1. ## Joint pdf Problem??

Let T1 and T2 be random times for a company to complete two steps in a certain process. Say T1 and T2 are measured in days and they have the joint p.d.f. that is uniform over the space 1 < t1 < 10, 2 < t2 < 6, t1 + 2t2 < 14. What is the P( T1 + T2 > 10)?
Thanks

2. Originally Posted by jojo_jojo
Let T1 and T2 be random times for a company to complete two steps in a certain process. Say T1 and T2 are measured in days and they have the joint p.d.f. that is uniform over the space 1 < t1 < 10, 2 < t2 < 6, t1 + 2t2 < 14. What is the P( T1 + T2 > 10)?
Thanks
The line T1+ 2T2= 14 is a diagonal of the rectangle with vertices (1,2), (10, 4), (10,6), and (1,6). The joint p.d.f is a constant, 1 over area of the triangle with vertices (1,2), (10,4), and (1,6).

Graph that region and the line T1+ T2= 10. That will cut the region above in two points, where T1+ T2= 10 intersects T1+ 2T2= 15, and where T1+ T2= 10 intersects T2= 2. P(T1+T2> 10) is the constant above multiplied by the area of the triangle with those two points and (10, 2) as vertices.

3. Thanks for the quick reply, but would you please explain your answer a little bit. I mean I understand how you got the 3 vertices, but couldn't understand how you got (10,4). Second, I also unable to understand last 2 lines.

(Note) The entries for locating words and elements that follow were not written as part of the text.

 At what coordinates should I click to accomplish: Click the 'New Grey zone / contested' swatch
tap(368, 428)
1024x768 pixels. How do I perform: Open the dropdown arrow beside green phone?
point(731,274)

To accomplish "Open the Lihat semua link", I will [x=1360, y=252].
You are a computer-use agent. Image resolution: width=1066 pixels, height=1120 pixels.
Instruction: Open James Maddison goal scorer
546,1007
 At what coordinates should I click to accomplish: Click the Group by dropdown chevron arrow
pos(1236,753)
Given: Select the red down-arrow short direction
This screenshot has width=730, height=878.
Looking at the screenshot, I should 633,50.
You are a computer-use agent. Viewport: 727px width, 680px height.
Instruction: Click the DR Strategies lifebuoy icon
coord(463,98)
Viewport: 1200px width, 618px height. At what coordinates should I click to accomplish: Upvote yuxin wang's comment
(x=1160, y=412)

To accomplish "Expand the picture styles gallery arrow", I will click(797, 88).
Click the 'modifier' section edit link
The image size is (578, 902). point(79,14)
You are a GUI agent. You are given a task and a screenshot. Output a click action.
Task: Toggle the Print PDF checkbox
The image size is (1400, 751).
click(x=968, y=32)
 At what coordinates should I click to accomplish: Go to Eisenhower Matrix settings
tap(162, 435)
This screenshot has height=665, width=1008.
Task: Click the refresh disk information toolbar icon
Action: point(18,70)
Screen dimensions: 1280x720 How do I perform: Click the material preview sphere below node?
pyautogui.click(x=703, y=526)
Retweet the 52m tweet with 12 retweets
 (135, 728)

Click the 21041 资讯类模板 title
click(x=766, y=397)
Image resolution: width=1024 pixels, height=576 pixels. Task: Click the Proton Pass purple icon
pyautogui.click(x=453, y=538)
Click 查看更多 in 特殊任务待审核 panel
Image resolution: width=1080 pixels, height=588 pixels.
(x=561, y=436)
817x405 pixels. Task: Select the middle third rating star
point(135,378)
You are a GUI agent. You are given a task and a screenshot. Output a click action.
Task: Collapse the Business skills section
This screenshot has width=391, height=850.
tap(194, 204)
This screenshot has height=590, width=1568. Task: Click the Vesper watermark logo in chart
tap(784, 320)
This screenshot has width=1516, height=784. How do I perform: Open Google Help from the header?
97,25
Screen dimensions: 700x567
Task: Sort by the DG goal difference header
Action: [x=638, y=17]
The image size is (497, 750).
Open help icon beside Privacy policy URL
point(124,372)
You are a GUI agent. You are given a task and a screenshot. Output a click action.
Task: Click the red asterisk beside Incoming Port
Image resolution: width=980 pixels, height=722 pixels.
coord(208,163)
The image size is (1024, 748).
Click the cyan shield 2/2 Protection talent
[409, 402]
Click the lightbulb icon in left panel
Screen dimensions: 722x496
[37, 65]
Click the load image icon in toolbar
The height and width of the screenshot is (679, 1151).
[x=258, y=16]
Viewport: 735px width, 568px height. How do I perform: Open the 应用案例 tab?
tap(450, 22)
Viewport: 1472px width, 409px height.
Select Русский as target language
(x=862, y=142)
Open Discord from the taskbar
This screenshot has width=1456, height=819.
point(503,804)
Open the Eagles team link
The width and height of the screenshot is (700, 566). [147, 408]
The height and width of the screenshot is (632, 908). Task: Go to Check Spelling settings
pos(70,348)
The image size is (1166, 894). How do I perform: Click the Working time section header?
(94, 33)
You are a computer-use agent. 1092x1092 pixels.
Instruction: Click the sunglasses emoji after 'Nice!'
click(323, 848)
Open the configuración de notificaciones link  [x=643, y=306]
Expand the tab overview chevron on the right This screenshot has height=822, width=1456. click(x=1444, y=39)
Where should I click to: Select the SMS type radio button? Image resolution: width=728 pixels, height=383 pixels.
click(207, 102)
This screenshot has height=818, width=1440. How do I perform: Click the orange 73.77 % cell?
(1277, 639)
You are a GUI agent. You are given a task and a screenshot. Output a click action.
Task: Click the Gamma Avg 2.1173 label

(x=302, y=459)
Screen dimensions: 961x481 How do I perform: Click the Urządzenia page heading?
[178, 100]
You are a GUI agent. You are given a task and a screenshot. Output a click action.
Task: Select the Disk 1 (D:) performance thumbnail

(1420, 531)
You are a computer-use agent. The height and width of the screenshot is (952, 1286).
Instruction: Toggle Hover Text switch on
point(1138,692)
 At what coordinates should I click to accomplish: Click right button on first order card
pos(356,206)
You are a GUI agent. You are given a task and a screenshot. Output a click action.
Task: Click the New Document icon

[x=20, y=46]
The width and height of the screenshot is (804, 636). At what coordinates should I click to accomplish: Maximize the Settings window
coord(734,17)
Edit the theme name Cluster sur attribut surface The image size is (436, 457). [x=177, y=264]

5. Ya now it makes sense, would you please explain your this statement (I think here 15 is typo) also:

Graph that region and the line T1+ T2= 10. That will cut the region above in two points, where T1+ T2= 10 intersects T1+ 2T2= 15, and where T1+ T2= 10 intersects T2= 2. P(T1+T2> 10) is the constant above multiplied by the area of the triangle with those two points and (10, 2) as vertices.

Thanks

6. Did you draw a picture? This is why you studied geometry and the calculus of multiple variables. Don't let the opportunity get away!

The area of the entire region:

$\int_{1}^{2}6-2\;d(t1) + \int_{2}^{10}(7-\frac{t1}{2}) - 2\;d(t1)$